__Texto para leitura__.
Defensoria Pública: Defesa dos Hipervulneráveis
A defensora pública Bruna Comide Correia destacou que a Defensoria atua diariamente na defesa de consumidores lesados por negativas de planos de saúde, cancelamentos indevidos, aumento abusivo de mensalidades e erros médicos.
“A audiência pública é, acima de tudo, um espaço de escuta. Muitas vezes tentamos solucionar extrajudicialmente, mas quando não conseguimos, o Poder Judiciário precisa garantir o tratamento e restabelecer o direito dos pacientes”, explicou.
Ela reforçou que os consumidores mais vulneráveis como crianças autistas e idosos dependem de ações rápidas, e que a atuação conjunta da Defensoria, Judiciário e Legislativo é essencial para garantir o direito à saúde.
Procon Goiás: Fiscalização e Denúncias
Lívia Magalhães de Oliveira Abreu, fiscal do Procon Goiás, explicou que o órgão tem recebido mais de 140 denúncias anuais contra operadoras de planos de saúde, principalmente por negativas de exames e consultas, e destacou a atenção especial aos hipervulneráveis.
“Não é aceitável que o consumidor pague caro e não seja atendido no momento em que precisa. A saúde não espera”, afirmou. Abreu reforçou que o Procon atua diretamente com operadoras para liberar procedimentos, além de abrir processos administrativos quando necessário.
OAB e Advocacia
Otávio das Lacerda dos Reis, presidente da Comissão de Direito do Consumidor da OAB-GO, reforçou a necessidade de união entre órgãos de defesa do consumidor: “Se as operadoras se unem, nós também devemos nos unir para garantir o direito à saúde.”
Wendejus Amnori, representante da Comissão de Direito da Saúde da OAB, comentou sobre o desafio do equilíbrio entre os interesses das operadoras e os direitos dos pacientes: “O problema surge quando é preciso um pouco mais do básico, como assistência especializada. Isso torna o serviço caro, e surge a judicialização. Precisamos que o Legislativo atue para equilibrar essa balança”.
Saúde Suplementar: Lucro x Acesso
O médico José Ramalho Neto, presidente da Aliança Nacional em Defesa da Ética na Saúde Suplementar, apresentou dados que expõem a disparidade entre lucros e atendimento. “O lucro das operadoras de saúde só em 2024 foi de 11 bilhões de reais, um crescimento de 271% em relação a 2023. Só nos primeiros seis meses de 2025, já bateu 13,2 bilhões de reais”, afirmou.
Ele criticou o modelo de auditoria adotado por algumas operadoras: “Auditoria médica é um ato médico e deve ser feita por médicos com CRM ativo. Não pode ser feita por enfermeiros, técnicos de enfermagem ou administradores, visando apenas interesses financeiros. O paciente sofre quando o diálogo técnico entre médico auditor e assistente não acontece.”
Segundo Ramalho, essa prática gera negativas sistemáticas, atrasos de tratamentos e contribui para o aumento da judicialização da saúde.
Depoimentos de Usuários: Histórias de Negligência e Superação
Vários usuários compartilharam experiências de dificuldades em acessar tratamentos médicos. Uma paciente relatou: “Minha vida foi devastada. Saí do hospital supersequelada e sem auxílio. Só consegui atendimento adequado pelo SUS após duas tentativas frustradas pelo plano de saúde.”

__Entradas de dados salvas__.
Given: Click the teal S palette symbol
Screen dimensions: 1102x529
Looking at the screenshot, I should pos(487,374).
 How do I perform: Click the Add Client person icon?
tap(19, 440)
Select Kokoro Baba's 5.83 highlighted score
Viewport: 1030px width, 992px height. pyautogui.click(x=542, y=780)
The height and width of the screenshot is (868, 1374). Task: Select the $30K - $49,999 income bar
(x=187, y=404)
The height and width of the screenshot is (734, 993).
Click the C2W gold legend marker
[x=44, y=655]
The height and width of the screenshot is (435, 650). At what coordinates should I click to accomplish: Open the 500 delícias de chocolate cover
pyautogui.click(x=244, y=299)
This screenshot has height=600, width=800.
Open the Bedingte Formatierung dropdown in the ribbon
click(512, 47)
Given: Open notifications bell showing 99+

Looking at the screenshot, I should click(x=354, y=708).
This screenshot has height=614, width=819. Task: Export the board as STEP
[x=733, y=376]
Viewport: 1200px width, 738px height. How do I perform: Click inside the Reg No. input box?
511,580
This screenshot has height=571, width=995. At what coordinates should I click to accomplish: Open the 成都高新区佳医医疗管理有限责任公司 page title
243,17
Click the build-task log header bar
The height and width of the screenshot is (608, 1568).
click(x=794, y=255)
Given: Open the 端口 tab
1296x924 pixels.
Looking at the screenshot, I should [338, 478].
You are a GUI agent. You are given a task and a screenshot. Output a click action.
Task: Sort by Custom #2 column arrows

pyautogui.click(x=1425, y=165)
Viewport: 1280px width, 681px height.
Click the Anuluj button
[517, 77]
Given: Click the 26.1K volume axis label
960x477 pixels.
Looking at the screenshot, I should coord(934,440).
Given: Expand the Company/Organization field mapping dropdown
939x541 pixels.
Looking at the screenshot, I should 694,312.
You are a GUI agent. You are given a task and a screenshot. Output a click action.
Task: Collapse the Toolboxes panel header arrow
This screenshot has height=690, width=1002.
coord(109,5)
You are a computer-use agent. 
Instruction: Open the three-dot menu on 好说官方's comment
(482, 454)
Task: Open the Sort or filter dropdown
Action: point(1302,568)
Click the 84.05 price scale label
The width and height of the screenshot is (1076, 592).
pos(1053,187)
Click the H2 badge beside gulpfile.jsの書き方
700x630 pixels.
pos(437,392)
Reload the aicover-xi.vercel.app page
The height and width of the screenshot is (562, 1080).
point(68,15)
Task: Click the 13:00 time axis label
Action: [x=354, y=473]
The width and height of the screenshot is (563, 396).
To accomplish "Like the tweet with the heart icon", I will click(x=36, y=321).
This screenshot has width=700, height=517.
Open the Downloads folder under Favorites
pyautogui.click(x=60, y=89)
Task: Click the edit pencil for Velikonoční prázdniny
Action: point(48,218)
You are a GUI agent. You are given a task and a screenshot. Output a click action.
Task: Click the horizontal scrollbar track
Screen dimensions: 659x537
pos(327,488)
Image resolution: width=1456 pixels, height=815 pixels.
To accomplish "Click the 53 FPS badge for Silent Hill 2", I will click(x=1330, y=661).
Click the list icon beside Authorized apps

__Trabalho proposto__.
(1) Atualize o trecho do texto sobre planos de saúde que começa com as palavras "Ela reforçou que" e termina em "essencial para garantir o direito à saúde.", trocando "crianças autistas" por "pessoas com deficiência".
(2) Condense em tópicos o parágrafo do texto sobre planos de saúde iniciado por "O médico José Ramalho Neto", preservando os dados principais.

__Soluções__.
(1)
Ela reforçou que os consumidores mais vulneráveis como pessoas com deficiência e idosos dependem de ações rápidas, e que a atuação conjunta da Defensoria, Judiciário e Legislativo é essencial para garantir o direito à saúde.

(2)
- José Ramalho Neto, médico e presidente da Aliança Nacional em Defesa da Ética na Saúde Suplementar, apresentou dados sobre a disparidade entre lucros e atendimento.
- O lucro das operadoras de saúde em 2024 foi de 11 bilhões de reais, alta de 271% em relação a 2023.
- Nos primeiros seis meses de 2025, o lucro já chegou a 13,2 bilhões de reais.